RESISTIR es vencer. Quizá porque no sabe hacer nada mejor que aguantar y apalancarse, Mariano Rajoy ha convertido un defecto en su virtud más demoledora. Ha ganado al trantrán, a base de una resiliencia estática, más cerca de la pasividad que de la adaptación, con más paciencia que entereza.
En estos diez meses ha estado por dos veces al borde del abismo, más fuera del poder que dentro, con la decisión clave fuera de su control. Dos momentos en los que se quedó quieto porque no podía hacer otra cosa. En la primera de esas ocasiones lo salvó el ataque de arrogancia de Pablo Iglesias.
En la segunda fue Pedro Sánchez el que midió mal su propia fuerza. El resto del tiempo ha manejado la situación con la terca frialdad de quien es capaz de hacer de la cachaza una estrategia.
La reelección marianista es un triunfo del clasicismo contra la posmodernidad. Hay una parte de la sociedad española que el presidente no sólo no entiende, sino que desdeña.
Rajoy es por temperamento un conservador puro, refractario a los fenómenos sociales contemporáneos, a los espasmos volátiles de la opinión pública, a la adolescente compulsividad de los estados emocionales. Ese desprecio por lo que no comprende lo blinda de indiferencia ante sugestiones colectivas; no resulta en absoluto impresionable.
Su liderazgo consiste en aferrarse a los resortes tradicionales de una clase media madura, estable, renuente a los cambios; un segmento de población muy numeroso, electoralmente aún decisivo pero arrinconado por el ruido mediático.
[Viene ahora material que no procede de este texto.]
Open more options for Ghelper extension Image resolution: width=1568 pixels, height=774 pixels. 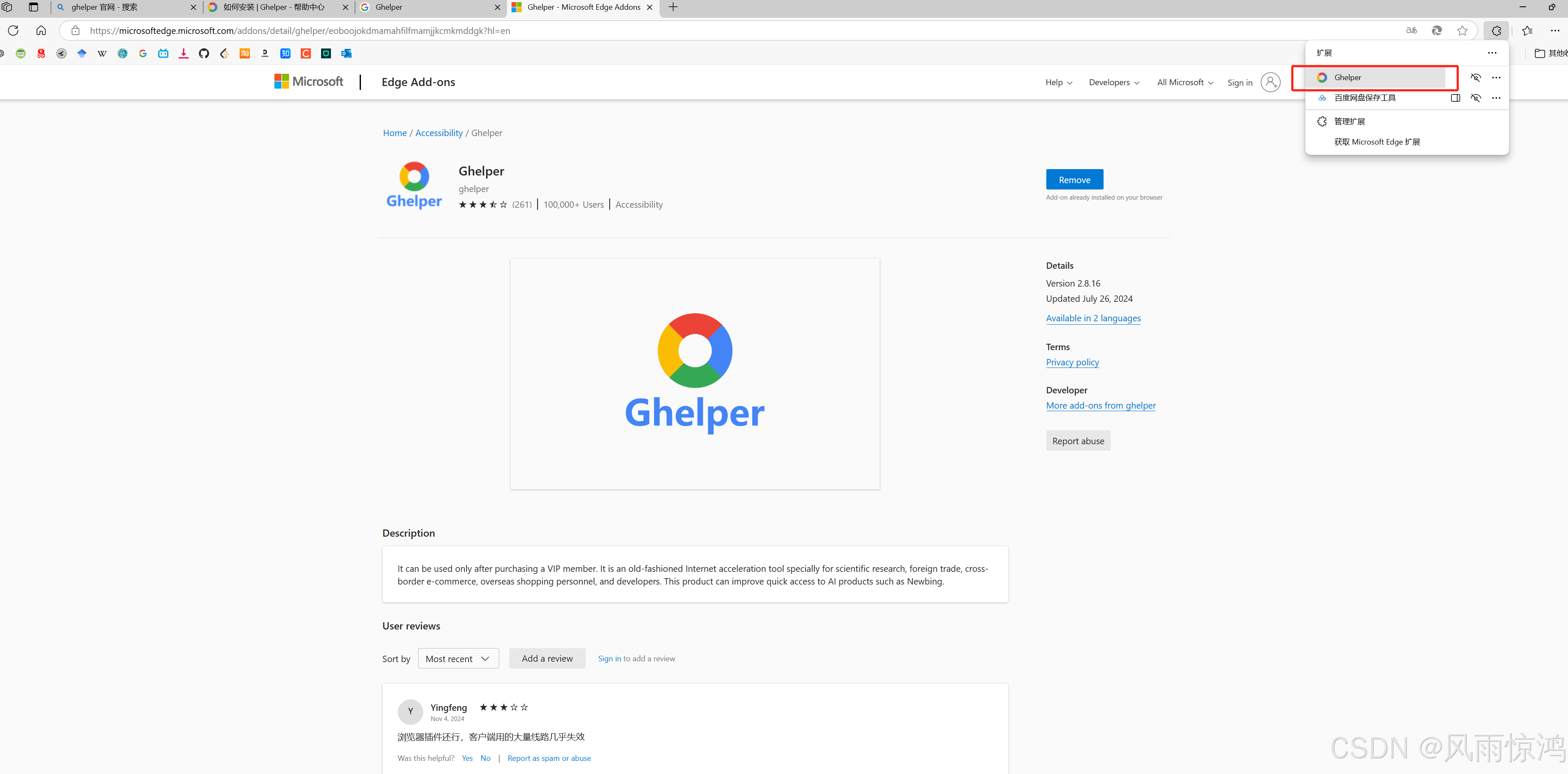point(1496,77)
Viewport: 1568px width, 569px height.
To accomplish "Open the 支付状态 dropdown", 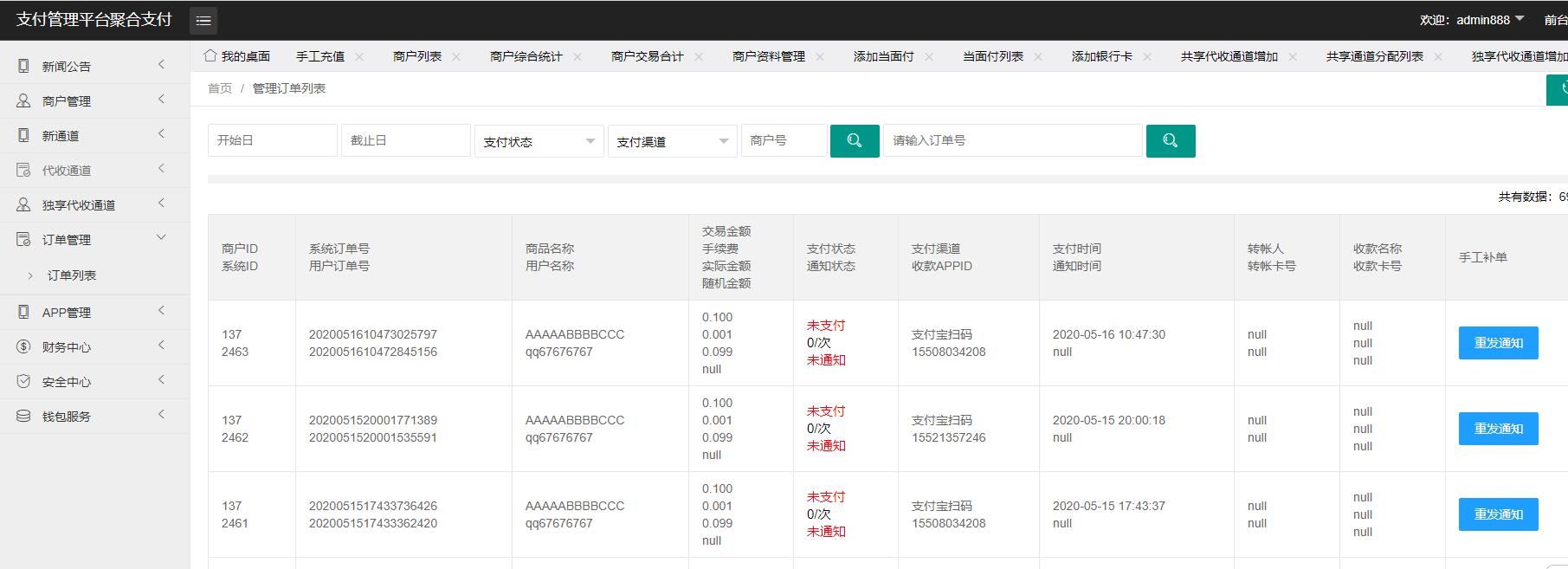I will 539,141.
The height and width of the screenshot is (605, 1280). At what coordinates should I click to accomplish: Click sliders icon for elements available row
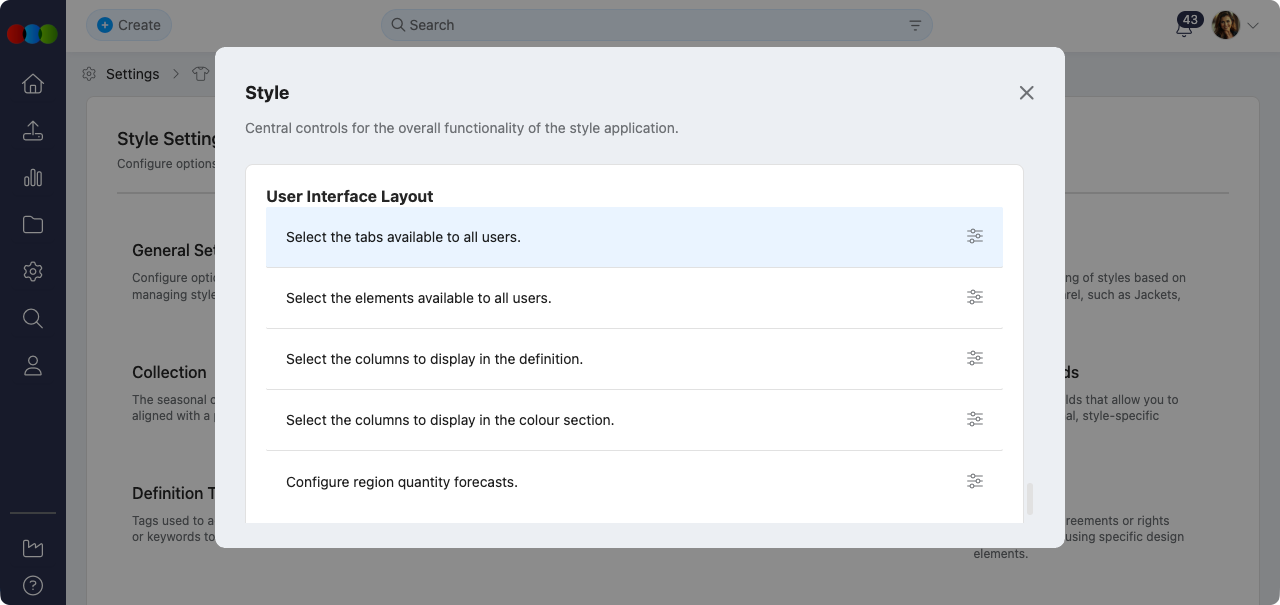(975, 298)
Una España sin Twitter cuyo olvido ha desorientado al PSOE, desarraigándolo, desanclándolo del soporte de sus antiguas mayorías. La España profunda, rutinaria, convencional, analógica, silenciosamente atrincherada en valores seguros y pragmáticos.
La jornada de ayer fue el ejemplo prístino de esta dualidad que explica la prevalencia del marianismo. Durante todo el día, los focos informativos se desplegaron para iluminar rincones subalternos de la escena. La renuncia de un Sánchez que se resiste como un zombie, en vísperas de Difuntos, a aceptar su muerte política.
La expectativa de disidencia de un pequeño número de diputados socialistas. La manifestación de una extrema izquierda que impugna la democracia representativa en un delirio de populismo sectario.
Una agenda episódica que construía una percepción ficticia de la realidad esencial, oculta del primer plano bajo la espuma de lo accesorio: la de que, al filo del anochecer, una votación parlamentaria cerraba trescientos días de interinato institucional y estancamiento político. Y que de ella emergía, con el traje planchado, el único dirigente que ha sabido medir sus fortalezas y debilidades para sobreponerse a la incertidumbre sin salir de ella completa o parcialmente descarrilado.
Presidente por descarte, presidente sin brillo, presidente por agotamiento o por aguante. El presidente con menos votos en contra de la democracia.